Les auteurs et intitulé de leurs contributions
Amin Khan, La marche souveraine – Idriss Terranti, Du rêve à la réalité – Feriel Ait-Ouyahia, Légitimité, je réécris ton nom – Mouanis Bekari, Du désordre fécond à la deuxième République – Mouloud Boumghar, L’application de l’article 102 : une fraude à la Constitution, dangereuse pour la cohésion nationale – Lynda Abbou, Ouled El Bahdja – Mohamed Tadjadit, El Hirâka – Farid Chaoui, Paix sociale et tyrannie de la mémoire Tinhinan El Kadi, Silmiya ou l’insoutenable puissance de la résistance pacifique – Mohamed Magani, Au fil des marches – Saïd Djaafer, La photo que j’ai ratée – Akram Belkaïd, Le peuple qui n’a jamais cessé de marcher – Sami Benmehidi, Hirak et exil.- Maya Ouabadi, Marcher une fois – Amel Ouaissa, Coming home - Nedjib Sidi Moussa, Piétiner à Paris, courir à Alger – Mustapha Benfodil, Carnet d’un promeneur collectif – Meryem Belkaïd, La marche étoilée – Rym Khene, Post-it : l’espace d’une révolution – Salah Badis, Marche avec Jean Sénac, le plus longtemps possible (ce texte est en arabe)..
En fin d’ouvrage : notices biographies des contributeurs.
L’Algérien de bonne volonté
Ainsi, sous la direction de Amin Khan, et s’appuyant sur une haute et noble pensée d’Arthur Rimbaud « Allons ! La marche, le fardeau, le désert, l’ennui et la colère. À qui me louer ? Quelle bête faut-il adorer ? Quel mensonge dois-je tenir ? — dans quel sens marcher ?», un grand nombre d’auteurs, spécialisés dans le domaine, contribuent à la qualité de cette œuvre à la fois scientifique et sociale.

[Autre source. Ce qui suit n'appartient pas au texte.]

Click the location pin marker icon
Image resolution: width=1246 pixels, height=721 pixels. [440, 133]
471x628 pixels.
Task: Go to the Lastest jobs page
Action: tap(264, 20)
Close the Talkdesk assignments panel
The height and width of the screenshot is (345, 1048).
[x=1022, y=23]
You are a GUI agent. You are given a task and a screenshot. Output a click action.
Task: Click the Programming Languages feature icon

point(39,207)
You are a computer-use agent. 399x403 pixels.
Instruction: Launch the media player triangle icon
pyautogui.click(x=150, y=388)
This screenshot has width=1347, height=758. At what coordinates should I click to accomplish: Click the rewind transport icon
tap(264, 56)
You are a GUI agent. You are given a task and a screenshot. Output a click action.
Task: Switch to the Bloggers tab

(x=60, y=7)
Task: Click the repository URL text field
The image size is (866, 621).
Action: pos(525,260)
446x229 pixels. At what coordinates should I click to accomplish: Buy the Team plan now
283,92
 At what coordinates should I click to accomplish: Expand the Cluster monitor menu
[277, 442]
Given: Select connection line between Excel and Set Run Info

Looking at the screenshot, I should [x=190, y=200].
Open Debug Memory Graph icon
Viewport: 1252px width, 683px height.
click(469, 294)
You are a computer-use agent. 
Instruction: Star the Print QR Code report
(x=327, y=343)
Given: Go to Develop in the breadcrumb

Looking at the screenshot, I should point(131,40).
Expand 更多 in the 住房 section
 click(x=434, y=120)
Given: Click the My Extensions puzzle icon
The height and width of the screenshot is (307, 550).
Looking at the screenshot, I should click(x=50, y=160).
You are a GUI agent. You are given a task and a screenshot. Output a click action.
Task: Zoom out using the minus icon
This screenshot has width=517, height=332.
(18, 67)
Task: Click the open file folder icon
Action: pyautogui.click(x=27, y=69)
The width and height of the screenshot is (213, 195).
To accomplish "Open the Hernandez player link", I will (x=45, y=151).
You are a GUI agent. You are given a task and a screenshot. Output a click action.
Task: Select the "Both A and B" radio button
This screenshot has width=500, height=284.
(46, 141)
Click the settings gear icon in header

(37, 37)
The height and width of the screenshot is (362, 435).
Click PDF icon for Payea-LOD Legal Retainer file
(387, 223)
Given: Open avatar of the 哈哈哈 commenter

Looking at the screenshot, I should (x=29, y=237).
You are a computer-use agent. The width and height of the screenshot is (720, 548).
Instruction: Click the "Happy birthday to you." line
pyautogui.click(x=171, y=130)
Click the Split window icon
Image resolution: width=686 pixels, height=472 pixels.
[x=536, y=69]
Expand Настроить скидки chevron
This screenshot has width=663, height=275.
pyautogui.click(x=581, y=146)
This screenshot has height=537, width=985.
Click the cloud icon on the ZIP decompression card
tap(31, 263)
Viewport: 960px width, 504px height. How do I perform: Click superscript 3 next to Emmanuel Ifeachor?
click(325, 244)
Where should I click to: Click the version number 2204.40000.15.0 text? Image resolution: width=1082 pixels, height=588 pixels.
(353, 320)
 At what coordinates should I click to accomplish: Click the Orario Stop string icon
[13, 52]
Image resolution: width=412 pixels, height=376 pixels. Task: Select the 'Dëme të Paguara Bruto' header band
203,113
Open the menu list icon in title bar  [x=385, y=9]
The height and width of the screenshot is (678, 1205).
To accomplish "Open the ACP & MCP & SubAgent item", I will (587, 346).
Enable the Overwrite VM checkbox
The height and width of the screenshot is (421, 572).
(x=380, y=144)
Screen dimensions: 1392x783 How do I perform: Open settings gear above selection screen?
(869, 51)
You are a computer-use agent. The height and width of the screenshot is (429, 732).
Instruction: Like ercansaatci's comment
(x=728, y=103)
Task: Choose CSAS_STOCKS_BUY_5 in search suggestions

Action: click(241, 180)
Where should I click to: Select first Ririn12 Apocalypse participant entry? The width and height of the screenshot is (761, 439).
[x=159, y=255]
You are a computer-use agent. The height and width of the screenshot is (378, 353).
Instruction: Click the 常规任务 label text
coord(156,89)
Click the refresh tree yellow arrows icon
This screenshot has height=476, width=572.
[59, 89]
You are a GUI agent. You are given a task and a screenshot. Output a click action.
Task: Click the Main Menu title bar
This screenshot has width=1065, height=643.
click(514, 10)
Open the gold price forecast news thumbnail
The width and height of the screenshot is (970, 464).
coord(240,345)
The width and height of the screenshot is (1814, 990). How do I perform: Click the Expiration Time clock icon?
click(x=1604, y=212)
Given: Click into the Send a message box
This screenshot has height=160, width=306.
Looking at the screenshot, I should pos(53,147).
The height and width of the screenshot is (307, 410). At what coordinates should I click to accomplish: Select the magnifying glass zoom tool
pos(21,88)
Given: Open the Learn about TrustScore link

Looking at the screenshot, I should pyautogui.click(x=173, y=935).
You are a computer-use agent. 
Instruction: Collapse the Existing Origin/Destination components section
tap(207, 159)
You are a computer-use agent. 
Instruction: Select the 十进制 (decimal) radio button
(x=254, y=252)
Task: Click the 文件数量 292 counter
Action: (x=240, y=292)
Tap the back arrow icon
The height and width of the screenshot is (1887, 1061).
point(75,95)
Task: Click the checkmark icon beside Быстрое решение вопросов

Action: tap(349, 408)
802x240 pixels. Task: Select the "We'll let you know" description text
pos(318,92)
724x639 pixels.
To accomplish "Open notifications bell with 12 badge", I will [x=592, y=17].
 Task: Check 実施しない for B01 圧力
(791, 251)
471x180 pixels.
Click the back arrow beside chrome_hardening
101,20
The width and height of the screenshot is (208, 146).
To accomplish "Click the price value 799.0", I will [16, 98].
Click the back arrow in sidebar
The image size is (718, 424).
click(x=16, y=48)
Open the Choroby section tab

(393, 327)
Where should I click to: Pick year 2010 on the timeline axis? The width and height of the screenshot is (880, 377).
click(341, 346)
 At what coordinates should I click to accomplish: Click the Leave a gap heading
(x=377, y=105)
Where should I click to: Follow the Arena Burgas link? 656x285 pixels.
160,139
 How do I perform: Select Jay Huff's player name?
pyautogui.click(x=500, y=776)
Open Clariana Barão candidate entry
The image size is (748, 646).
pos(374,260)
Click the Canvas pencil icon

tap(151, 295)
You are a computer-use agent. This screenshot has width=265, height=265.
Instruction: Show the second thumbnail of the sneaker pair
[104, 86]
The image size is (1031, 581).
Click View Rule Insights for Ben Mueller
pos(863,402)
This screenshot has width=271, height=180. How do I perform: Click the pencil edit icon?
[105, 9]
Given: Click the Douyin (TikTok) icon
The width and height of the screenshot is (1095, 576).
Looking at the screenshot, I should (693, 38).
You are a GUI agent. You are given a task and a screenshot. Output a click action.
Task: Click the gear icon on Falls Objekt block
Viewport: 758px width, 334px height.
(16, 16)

Signalons que cet ouvrage collectif est sous l’intitulé « Nous Autres » fort significatif de l’intention des auteurs participant au présent ouvrage. Amin Khan « La poésie, qui est d’une certaine façon au cœur même de NOUS AUTRES et de notre démarche morale, politique et intellectuelle, transparaît à travers l’ouvrage, mais elle s’affirme, en tant que telle, à la fois éclatante et subtile. » En somme, Marcher ! sous la direction d’Amin Khan est un appel juste, paisible et précieux à l’Algérien de bonne volonté, c’est-à-dire l’homme doué de raison, enfin débarrassé du stress qui infantilise et qui emmure dans le silence coupable…
(*) MARCHER !
Sous la direction d’Amin Khan
(Essai)
Chihab Éditions, Alger, 2019, 182 pages.